Ketika masuk dapur lepas dari kebun, terdengar suara suami memanggil, "Mah, ada Pak Di, bawa wewehan, salini se!"
Saya pun menuju ruang samping di mana suami dan Pak Di berada. "Lha enten acara nopo, Pak, ko beto weweh?"
"Kulo diutus Pak Ji, bade mantu minggu ngajeng," jawab Pak Di ketika saya tanya.
"Oh tonjokan, Pak," lanjut saya. Setelah ngobrol seputar Pak Ji, saya membawa tas besar ke dapur untuk diganti tempat. Tas tersebut berisi rantang susun yang dalamnya aneka masakan, nasi satu sangku dan ayam panggang satu ekor. Tas tersebut saya kembalikan ke Pak Di, tak lupa diisi beberapa kilogram gula pasir.
Pak Di dan Pak Ji, begitu kami memanggilnya, mereka adalah pekerja di sawah yang bermukim di desa perbatasan Kabupaten Ngawi dan Madiun.
Dari percakapan di atas ada dua tradisi yang masih lestari hingga saat ini yakni weweh dan tonjokan.
Fakta Unik dari Tonjokan
Masyarakat Jawa kaya akan tradisi, di mana tradisi ini warisan budaya leluhur yang entah kapan digunakan masyarakat.

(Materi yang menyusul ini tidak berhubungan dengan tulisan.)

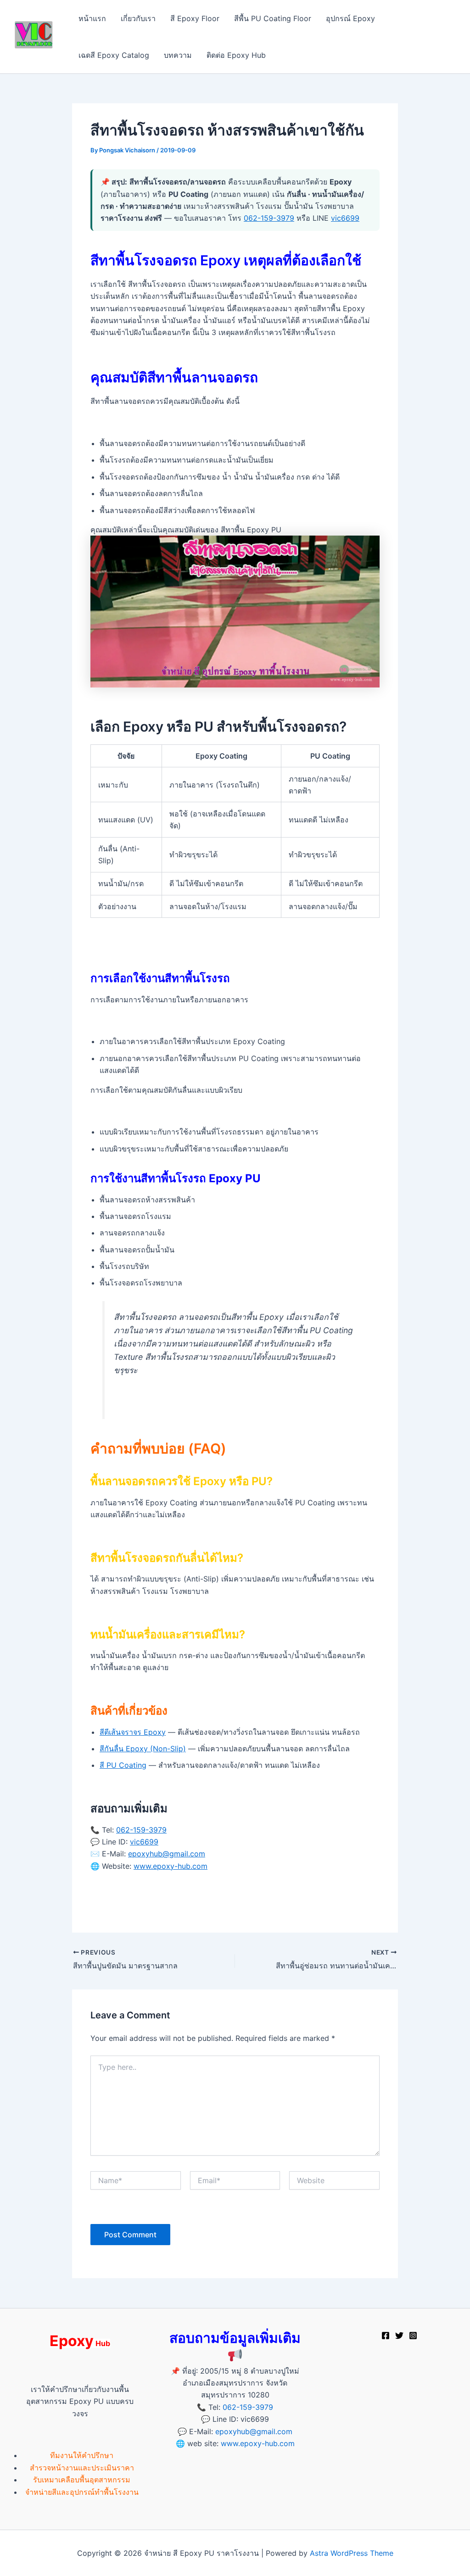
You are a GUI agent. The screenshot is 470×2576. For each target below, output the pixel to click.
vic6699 (345, 218)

Dalam tradisi tersebut ada symbol untuk menyampaikan pesan secara halus dan sopan. Misalnya tradisi weweh dan tonjokan yang sering dilakukan ketika ada maksud.
Sebelum mengungkap fakta unik dari tonjokan, saya mengingatkan tentang tradisi weweh di desa. Kata weweh sering dibawa dalam percakapan sehari-hari jika ada kiriman nasi dari orang lain.